« C’est calme en ce moment, trop calme… » En essuyant les verres du restaurant où il est salarié à Saint-Nazaire (Loire-Atlantique), Cédric Dérouin, 34 ans, évoque en quelques minutes, pêle-mêle, les fermetures successives de dizaines de commerces dans le centre-ville, le licenciement économique de son unique collègue il y a quelques mois, l’incertitude qui pèse sur son avenir comme sur celui des ouvriers des chantiers de l’Atlantique, principal employeur du secteur. « Y’a plus de commandes… Que va-t-il se passer quand les deux derniers bateaux seront livrés ? » s’interroge-t-il morose.

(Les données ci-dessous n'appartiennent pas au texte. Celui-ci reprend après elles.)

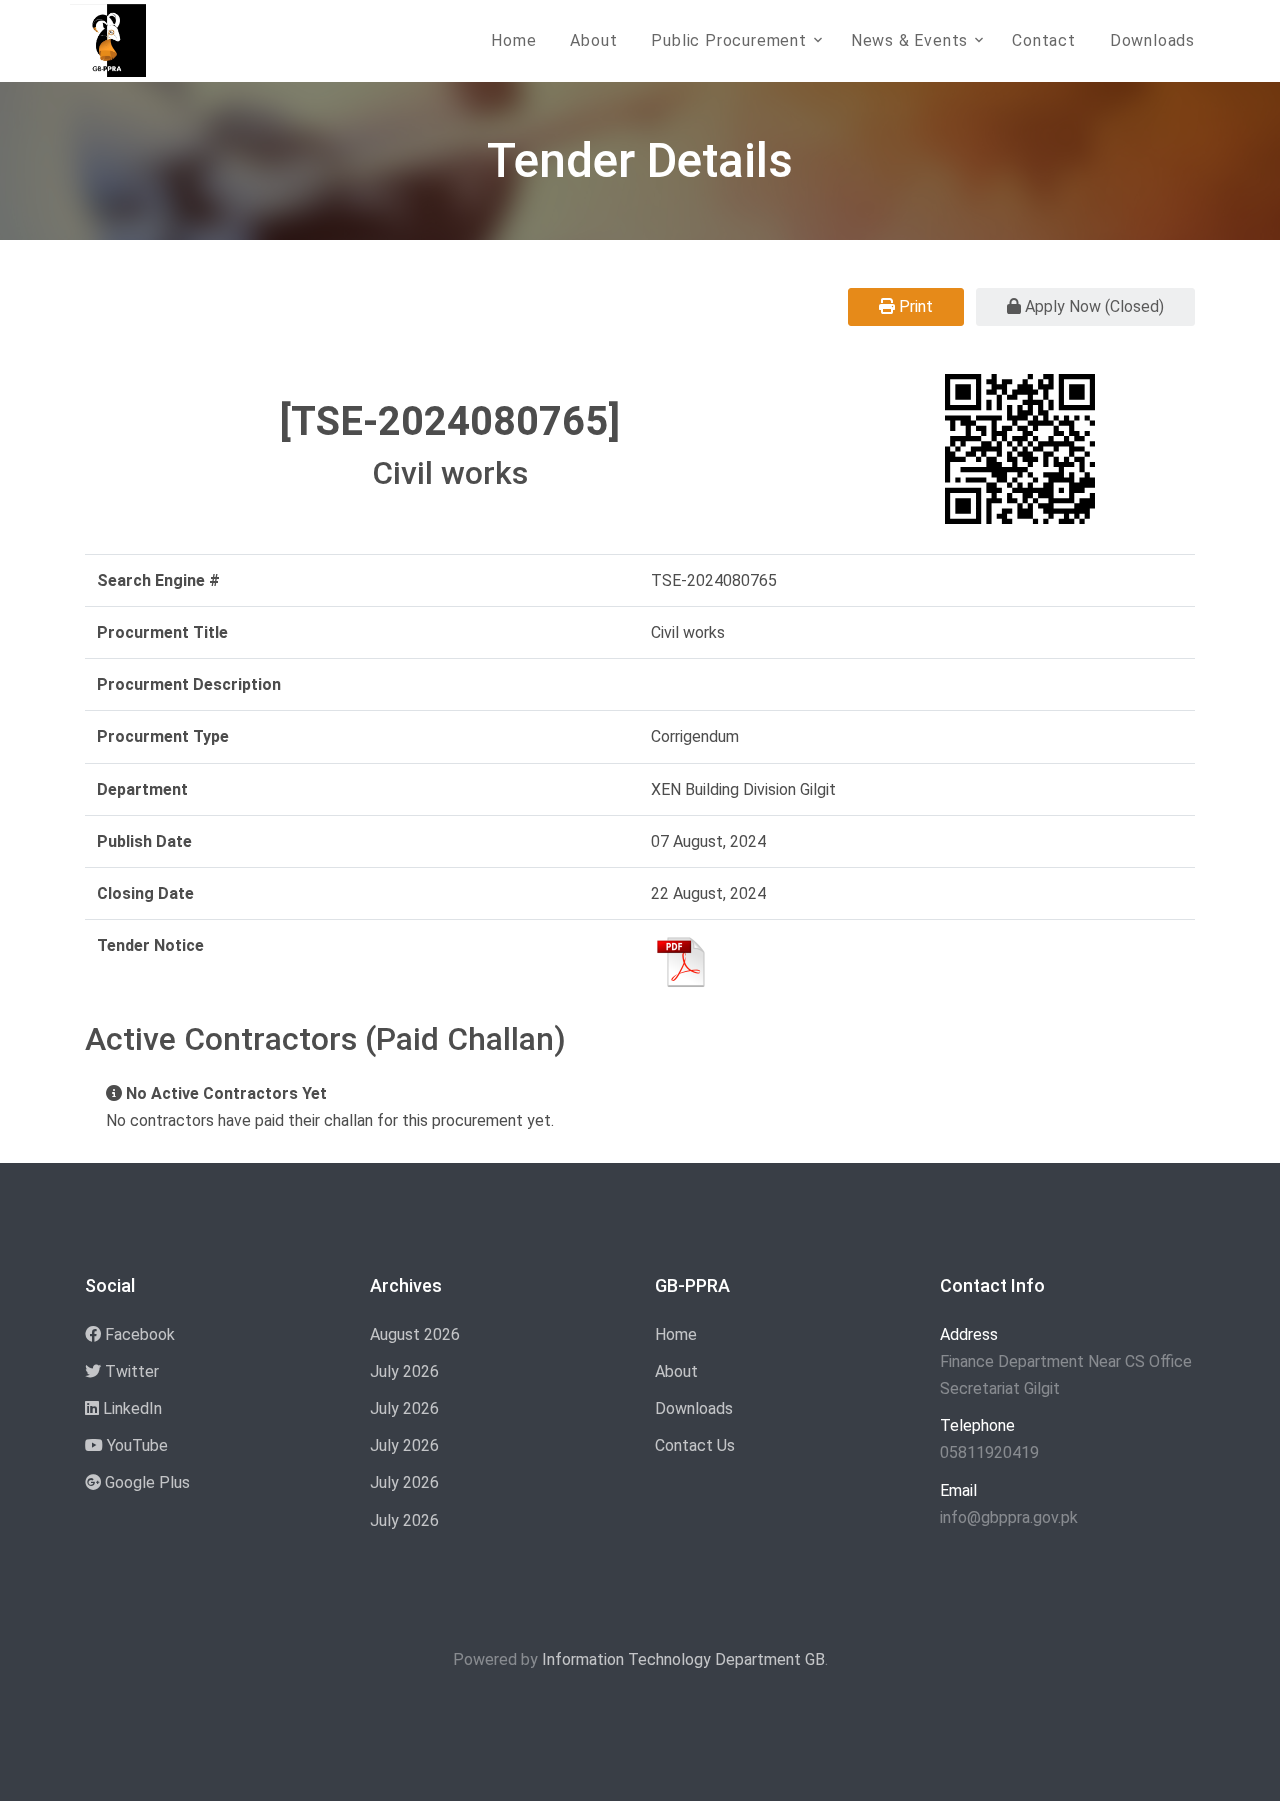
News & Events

Mais où est-il celui dont nous avions lu les messages enthousiastes et fédérateurs sur Facebook ? Celui au ton plein d’espoir que nous avions eu au téléphone ? Il faut lui laisser le temps de fermer boutique. Le suivre jusque chez lui et le voir enfin nous présenter avec un plaisir non feint, malgré la pluie battante, les poireaux et le petit chou qui ont poussé dans le bac qu’il a installé devant sa maison, surmonté d’un accueillant panneau « nourriture à partager », petit supplément d’âme dans ce lotissement neuf.
Faire un potager non pas derrière mais devant chez soi et laisser les légumes qui poussent à disposition de ceux qui en ont besoin : une idée, bête comme chou oserait-on dire, qui est au cœur d’un joyeux mouvement parti d’Angleterre sous le nom d’« Incredible edible», et qui est en train de conquérir la France de commune en commune sous le nom d’«Incroyables comestibles » avec la rapidité d’un bon « buzz ».
« Tout a commencé en 2008 à Todmorden, une cité industrielle du nord de l’Angleterre, touchée de plein fouet par la crise, raconte celui qui a repéré puis importé la démarche en France, et d’abord chez lui en Alsace, François Rouillay. Pour recréer du lien social, des habitants ont eu l’idée de transformer un jardin floral en jardin potager et d’indiquer « food to share » (« nourriture à partager »). Puis des bacs plantés de légumes sont apparus un peu partout des cours d’écoles jusque devant le poste de police. Ce qui a non seulement permis de souder la communauté, mais a redonné à tous le goût du consommé local. »
En mai, François Rouillay commence par planter devant chez lui, bientôt imité par un voisin. Puis, en homme de son temps, il pose sa bêche et allume son ordinateur. Plutôt que de restreindre le projet à sa seule ville de Colroy-La-Roche (Bas-Rhin), il crée une page Facebook « Incredible Edible France » pour inviter d’autres amateurs à faire comme lui. Et c’est ainsi que de « like » en « j’aime » (recommandation d’une publication sur Facebook) le mouvement a traversé la France en moins de six mois, d’est en ouest, du nord au sud, pour former aujourd’hui une jolie communauté aux six coins de l’Hexagone, illustrée par les petites pousses sur cette carte.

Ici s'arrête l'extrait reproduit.